Eduardo Chedid: Obrigatoriamente na terceira fase na categoria “iniciador de pagamentos”. Mas, obviamente, para quem quer fazer a diferença em Open Banking, não vamos só pelo que somos obrigados. Queremos o pacote completo. Se fôssemos sozinhos, íamos penar um pouco mais. Mas, agora com o Thiago e nossa equipe, conseguiremos que essa missão ocorra mais rapidamente.

DMI: Há outras dobradinhas semelhantes como Nubank/EasyInvest, Kinvo/BTG; Fliper/XP. Quem serão os principais concorrentes?

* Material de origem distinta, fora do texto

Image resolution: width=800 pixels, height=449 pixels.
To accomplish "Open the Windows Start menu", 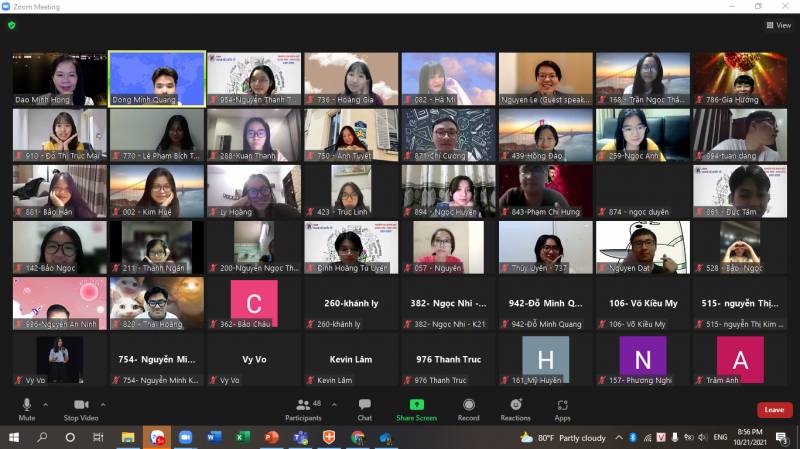I will [x=14, y=437].
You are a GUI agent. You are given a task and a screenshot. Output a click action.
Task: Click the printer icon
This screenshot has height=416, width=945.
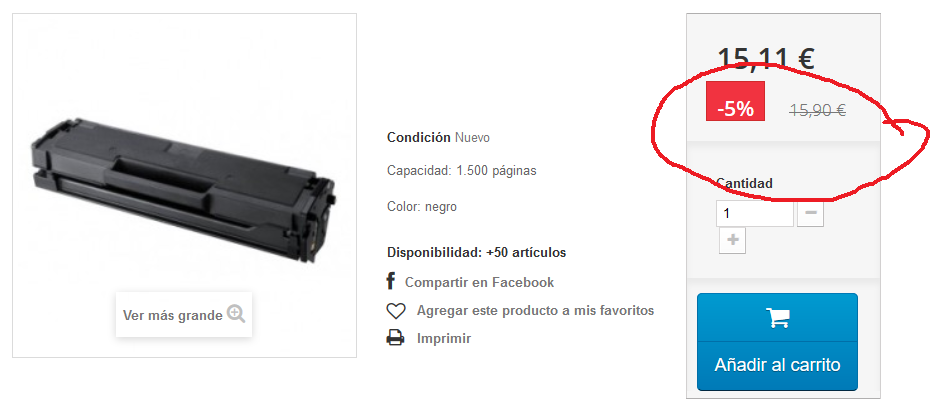point(395,338)
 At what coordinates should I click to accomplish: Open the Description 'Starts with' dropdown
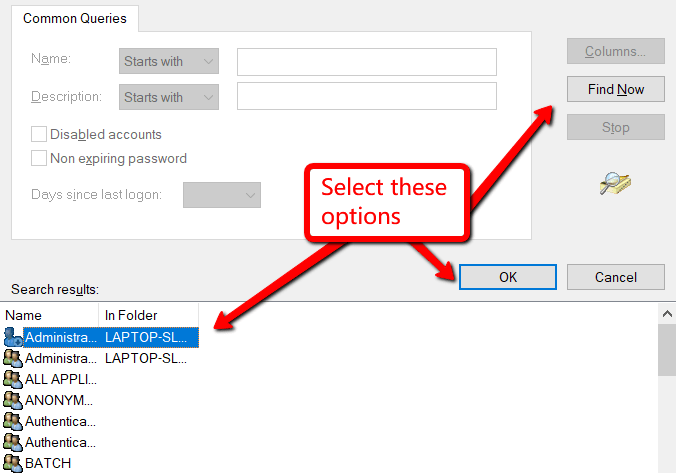click(168, 97)
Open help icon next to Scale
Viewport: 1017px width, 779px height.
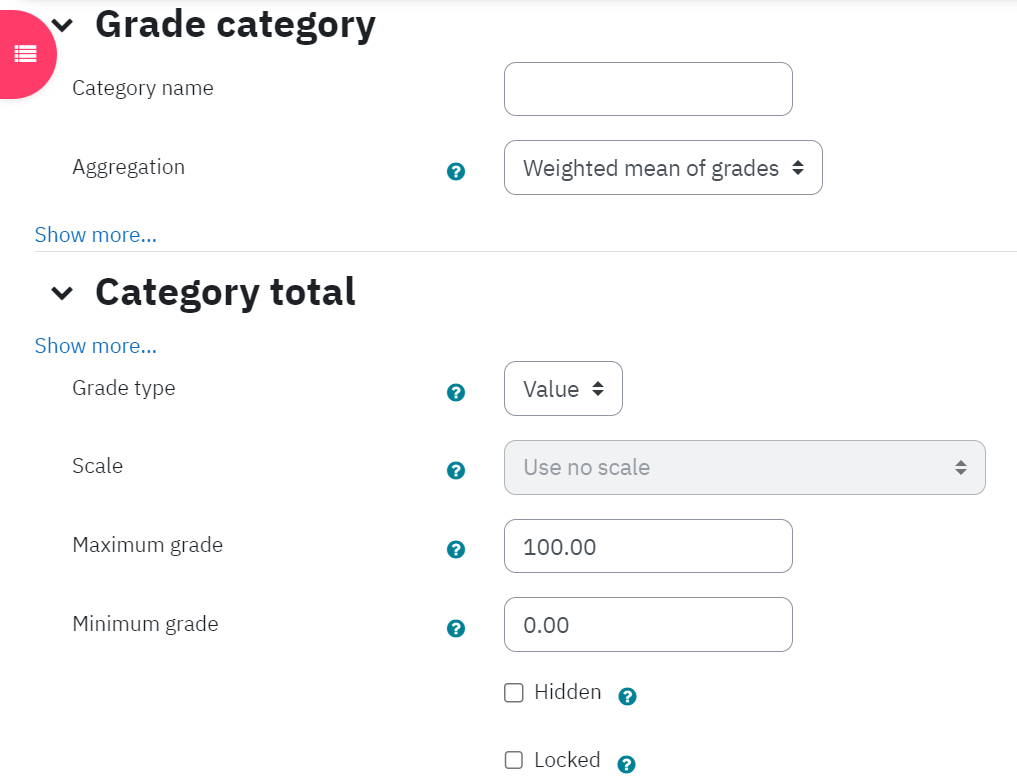click(456, 470)
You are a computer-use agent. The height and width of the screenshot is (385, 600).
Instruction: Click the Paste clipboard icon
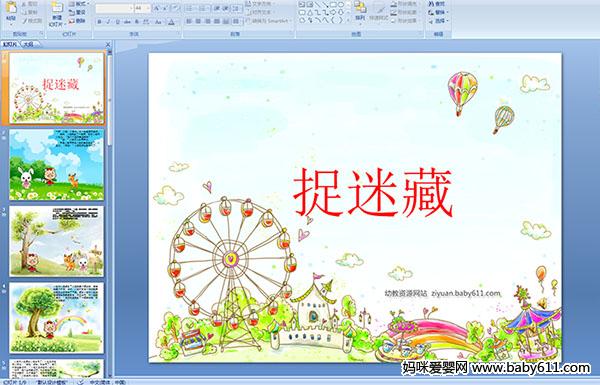[x=11, y=8]
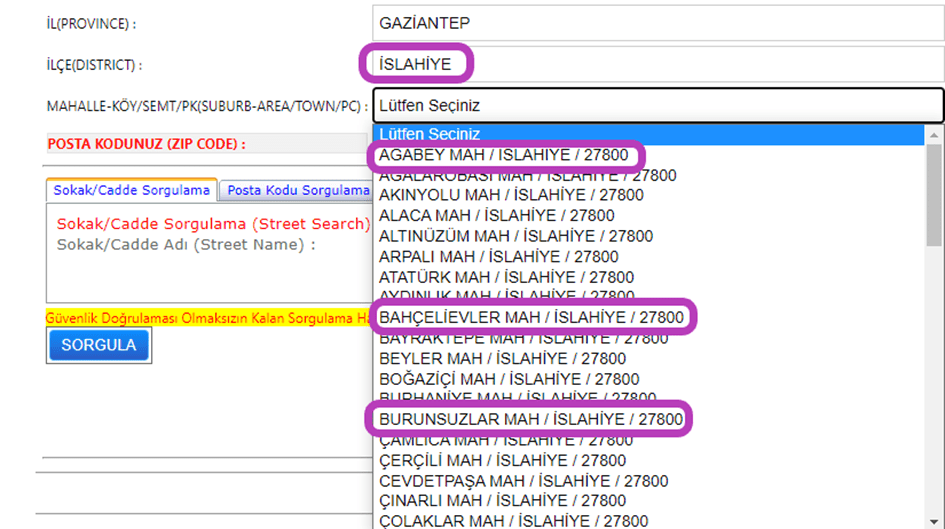
Task: Switch to the Sokak/Cadde Sorgulama tab
Action: (x=132, y=190)
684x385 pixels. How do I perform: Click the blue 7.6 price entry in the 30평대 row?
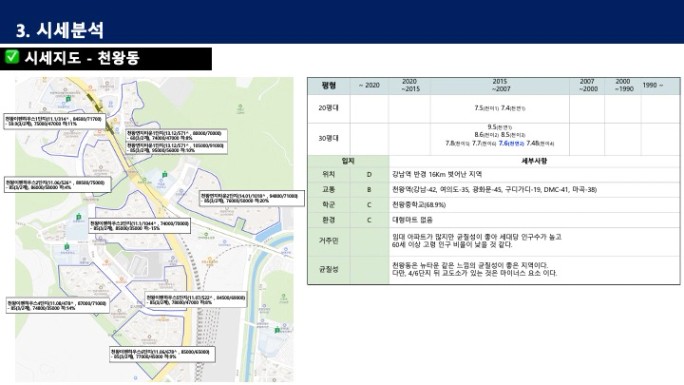[511, 143]
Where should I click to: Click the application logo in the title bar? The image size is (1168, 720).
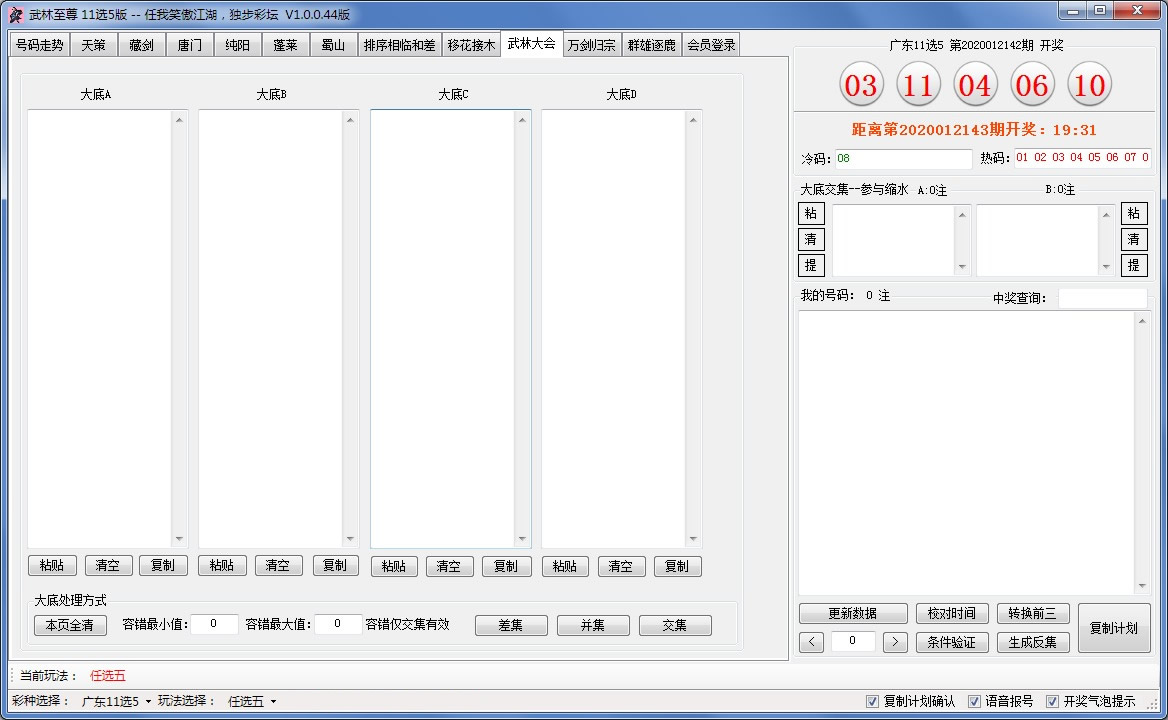click(x=14, y=13)
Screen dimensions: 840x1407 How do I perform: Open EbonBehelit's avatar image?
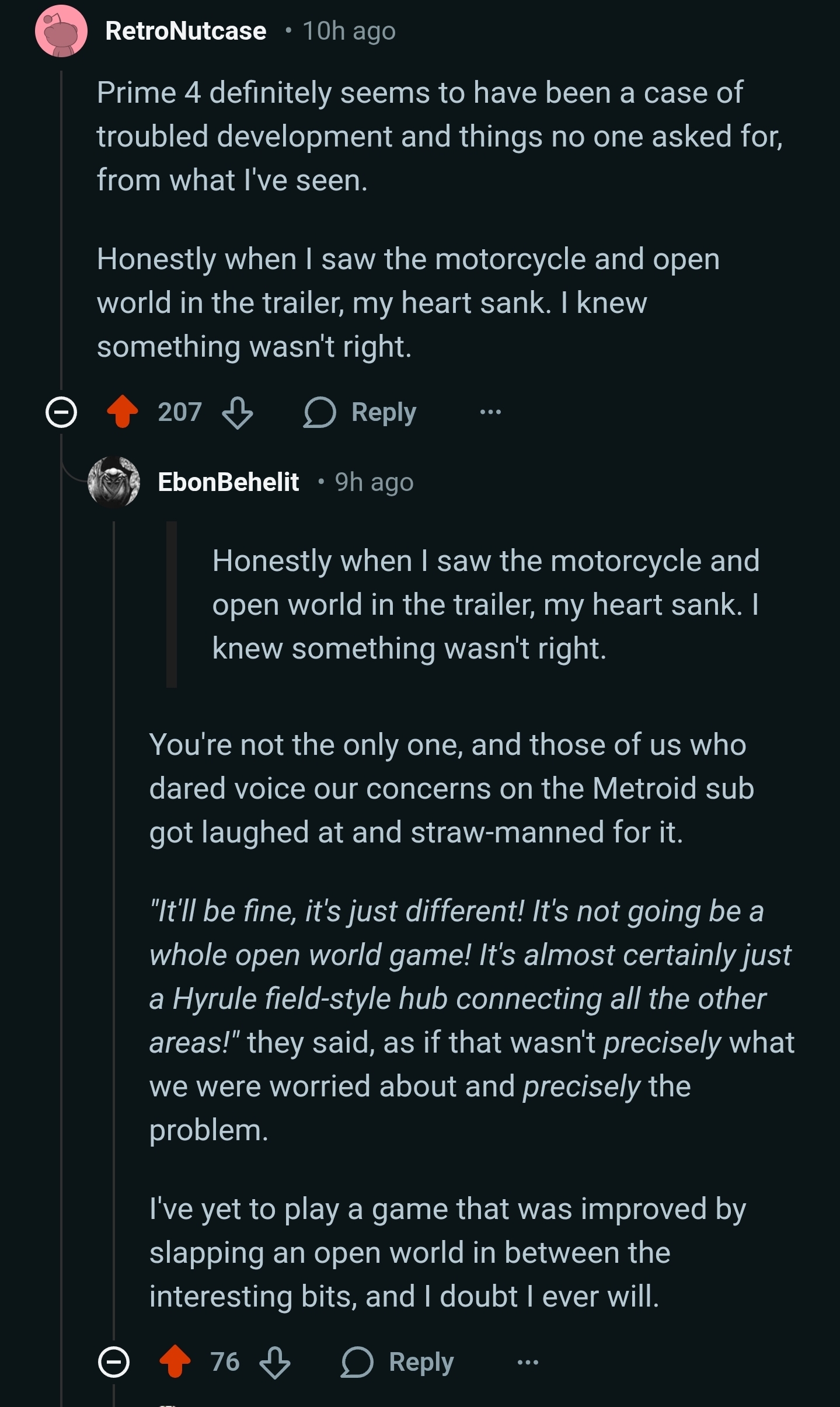click(114, 482)
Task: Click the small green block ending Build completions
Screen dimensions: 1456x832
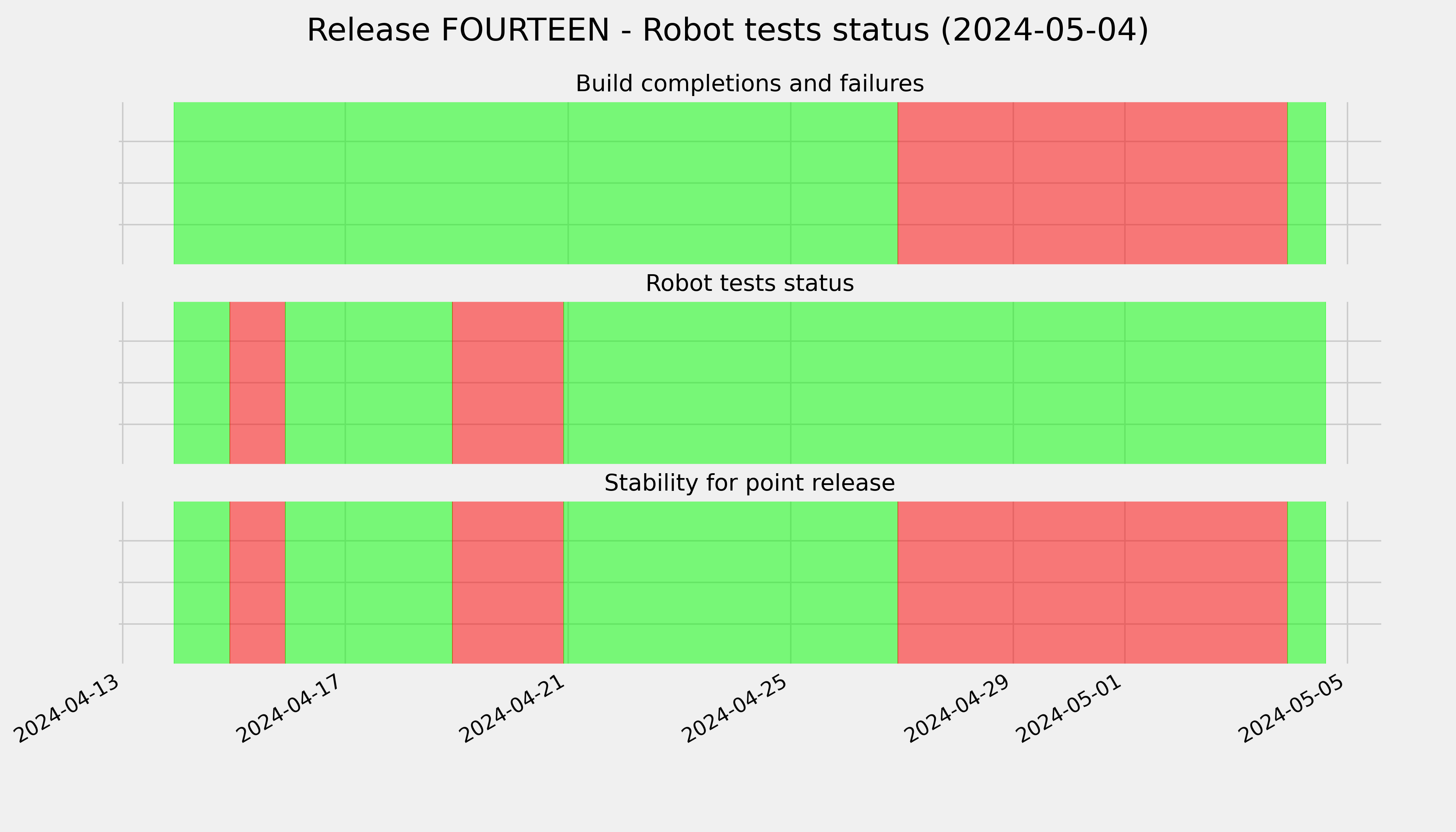Action: click(1306, 183)
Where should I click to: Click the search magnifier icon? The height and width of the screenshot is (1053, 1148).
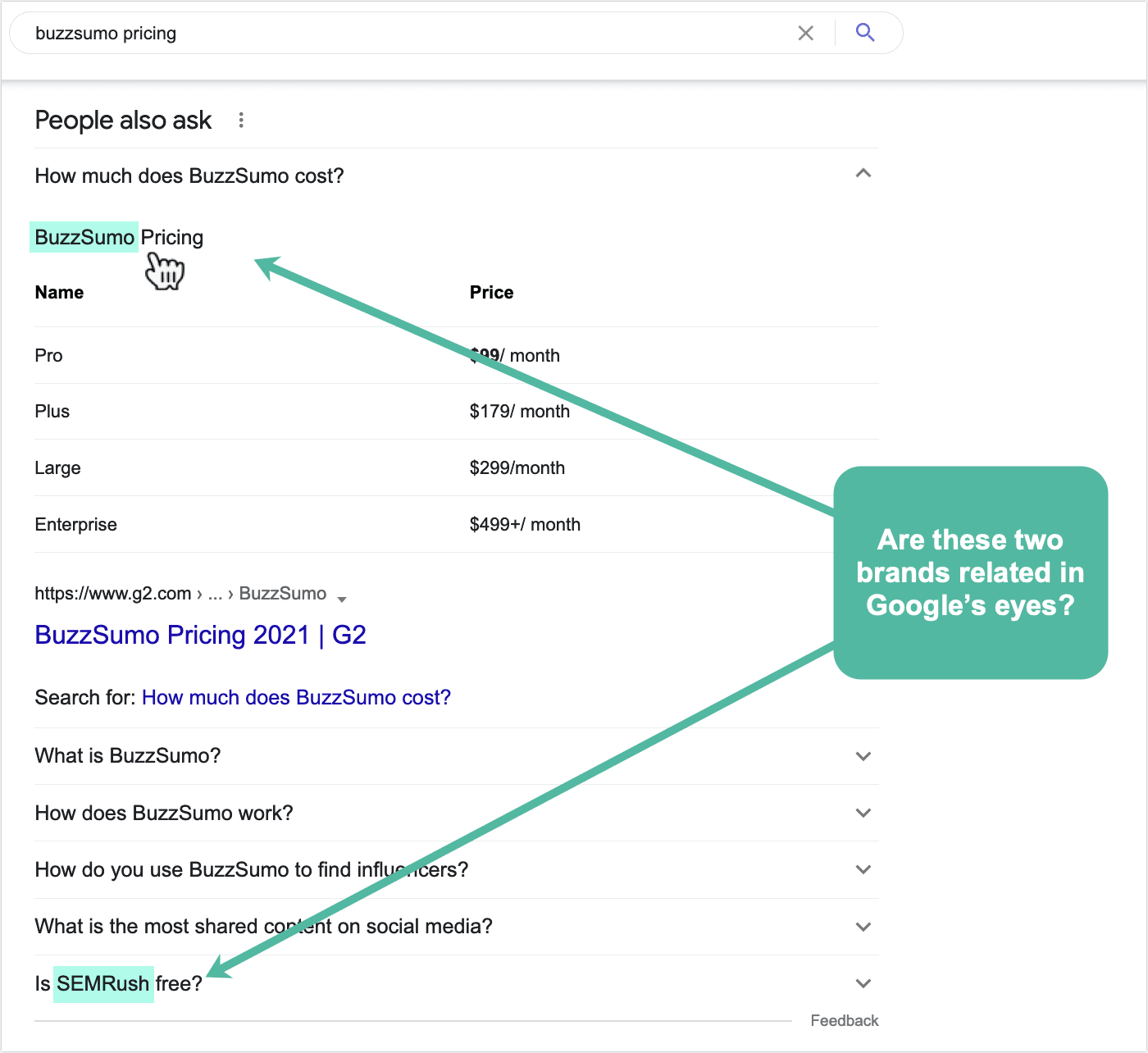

Eduardo Chedid: Nesse mundo atual, se você acha que conhece seus concorrentes já começa atrasado. Na verdade, todo mundo é concorrente. Mas há uma característica de nossas plataformas: elas são abertas. Eu aceito cartão de crédito de qualquer um na minha carteira. Não falo para um cliente do Nubank encerrar a conta lá e vir para nosso lado. O que propomos é uma camada diferente: traga seu cartão que vou abrir novos casos de uso por meio de nossa carteira digital. E o Guiabolso também sempre teve essa filosofia.

DMI: O PicPay também tem feito muitas parcerias com concessionárias de energia. Como funcionam essas parcerias?

Eduardo Chedid: O que fazemos é abrir opções de pagamento para os clientes – pagar com cartão, parcelar o valor. Obviamente as utilities gostam disso, pois, à medida em que facilitamos a vida do pagador, facilitamos a do recebedor também. Tudo o que ofereço para o cliente é direto com ele, a utility recebe imediatamente.

DMI: Quais os próximos passos na integração?

Eduardo Chedig: Estamos mais animados à medida em que vamos conhecendo as pessoas e a oportunidade.

Thiago Alvarez: Estamos superanimados. É um escala completamente diferente, as culturas, visões e valores são complementares. Não poderia ter sido feita uma negociação melhor do que essa.